Mi piacciono proprio per le strade affollate, le persone variegate e diverse tra loro, i colori che le rendono uniche e meravigliose. Mi ispirano e stuzzicano la mia creatività, in un caleidoscopio di emozioni che si traducono in immagini.
Quali sono state le tappe o le persone che hanno segnato il tuo percorso professionale?
Una tappa fondamentale è, e rimarrà, Londra. Per la prima volta all’estero, in questa bellissima città, ho lavorato a un servizio di moda per un Hair Stylist londinese. E’ stato molto importante perché avevo solo diciassette anni e da lì è stato un crescendo, un successo personale che mi ha aiutato trovare altri ingaggi importanti.
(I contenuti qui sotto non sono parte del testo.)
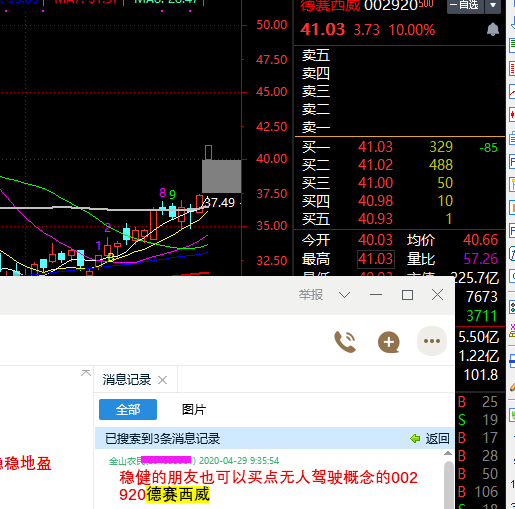Click the price alert bell icon
515x509 pixels.
pos(493,29)
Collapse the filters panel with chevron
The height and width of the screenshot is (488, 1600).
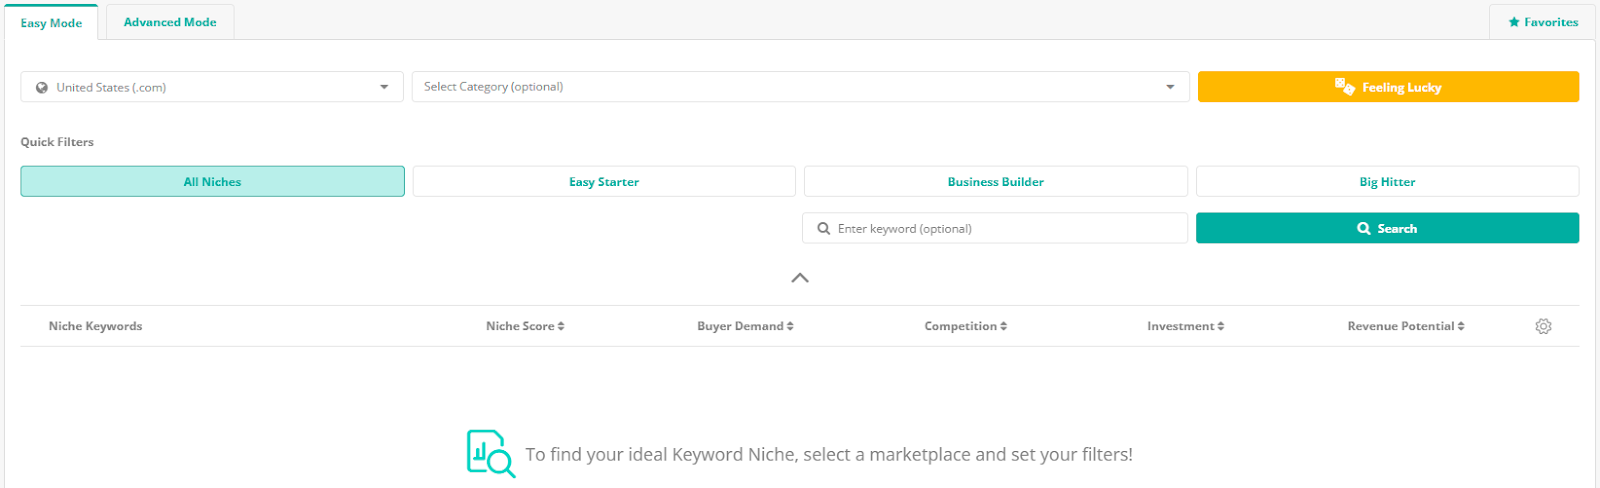pyautogui.click(x=800, y=278)
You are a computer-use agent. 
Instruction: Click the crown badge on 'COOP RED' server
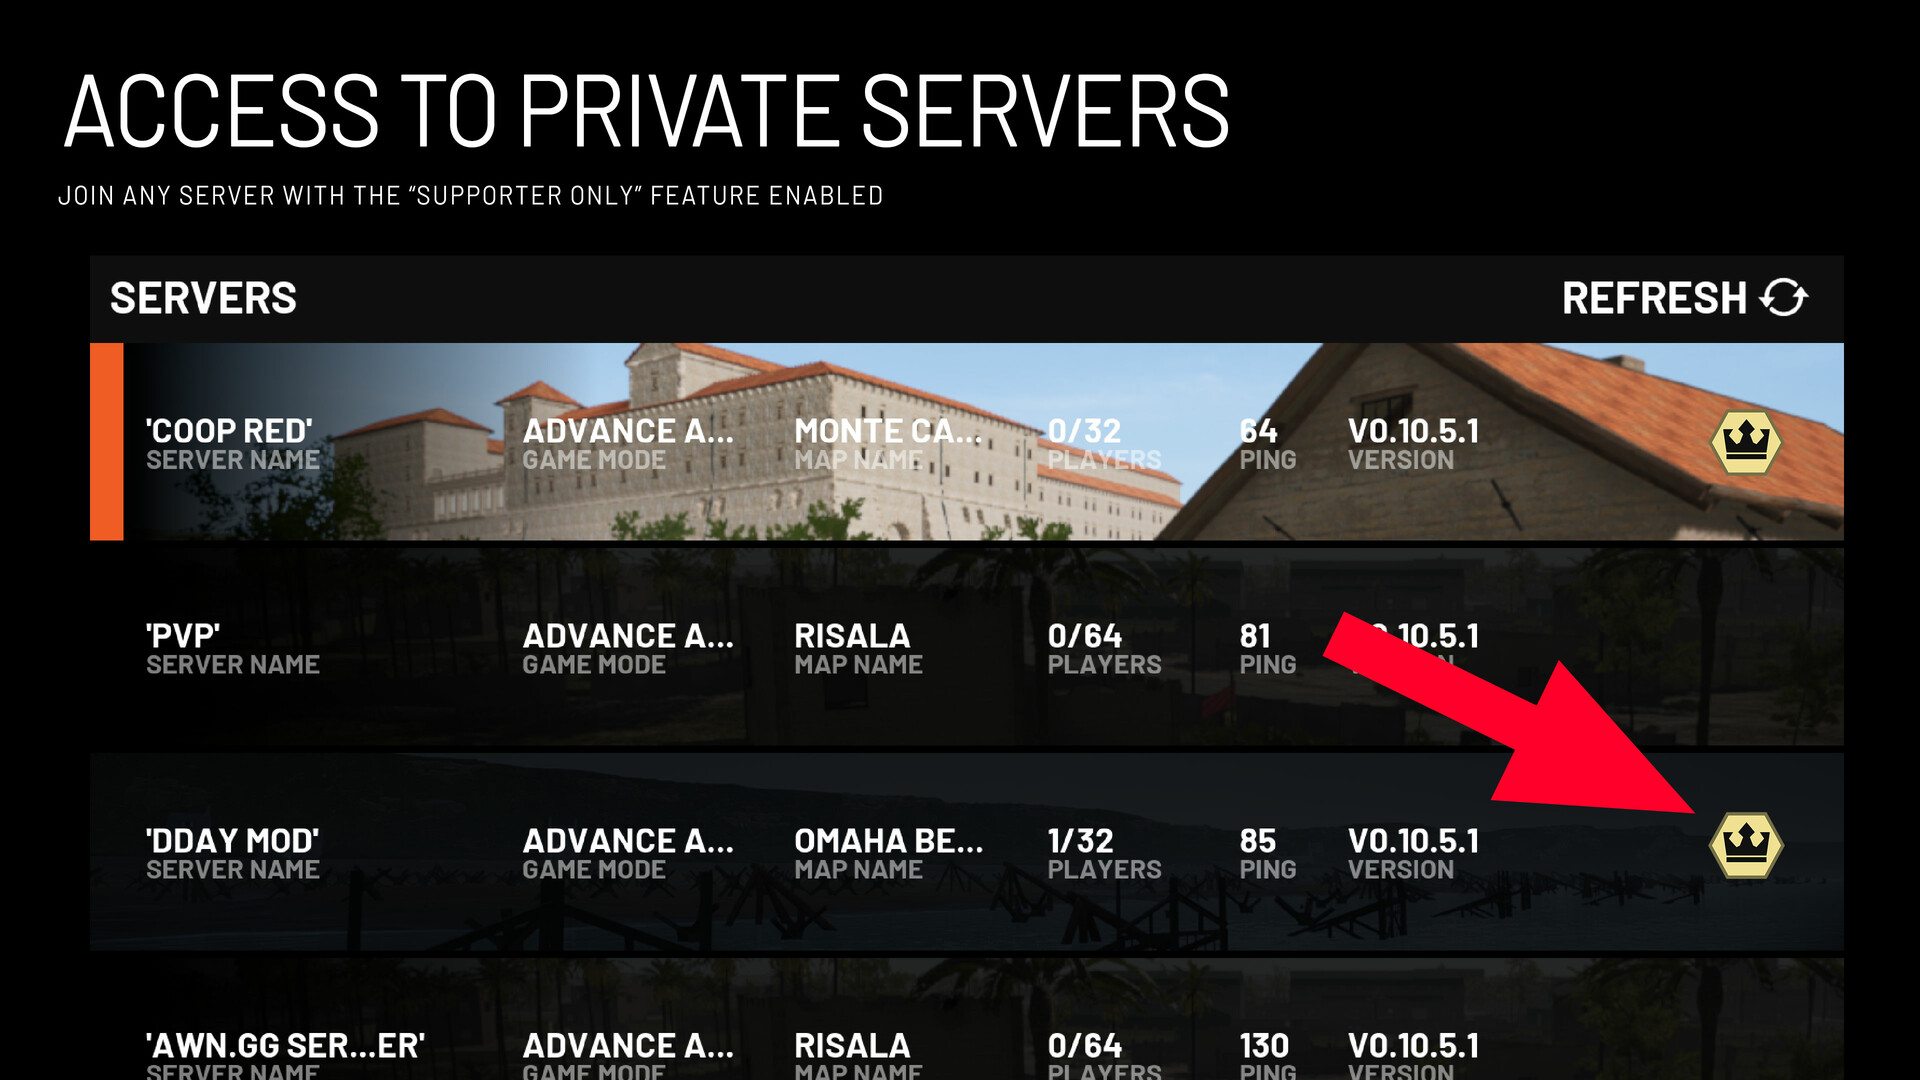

Un’esperienza che mi ha fatto crescere tanto e mi ha fornito occasioni che diversamente non avrei avuto. Dopo Londra, infatti, è arrivata anche la televisione con Salvo La Rosa. Ho lavorato al suo programma Meraviglioso, che era della stessa produzione di Ballando Con le Stelle, occupandomi del back stage facendo video interviste e raccogliendo materiale fotografico di repertorio.
In seguito è arrivato il programma TV, Piacere Calcio Catania, dove facevo parte della produzione. Sono sempre stato “affamato” di esperienze e non mi sono mai risparmiato, accettando nuove sfide e cercando di imparare da tutti con umiltà e spirito di squadra.
La fotografia è perfezione?
Per me no, la perfezione non m’interessa e non mi piace. Ci sono “difetti” che rendono unici, che ci raccontano. Nascondere una ruga d’espressione, priva un viso anche di quell’anima che vado cercando.
Mi dicono che le mie sono fotografie sporche, in altre parole poco “ritoccate”, corrette. Probabilmente è questa la mia caratteristica e non mi dispiace per niente, che siano definite in questo modo, anzi…
Quanto è importante la musica nel tuo lavoro?
C’è sempre una colonna sonora, a sottolineare qualunque momento sia professionale che nella vita. Ogni passo ha la sua musica e anche prima degli shooting, mi preparo con la mia playing list. Mi piace ascoltare un po’ di tutto, a seconda della concentrazione che cerco. La mia “musa” ispiratrice, però, è Annalisa.
Che cosa chiedi alla tua professione?
Chiedo di rimanere a fare parte della mia vita. Voglio fare questo mestiere perché credo non ci sia niente di più bello che fare quello che si ama. Catania mi ha dato tanto, ma sono consapevole che il “tempio” della moda sia Milano, dove conto di andare al più presto per un master e chissà, magari metter radici.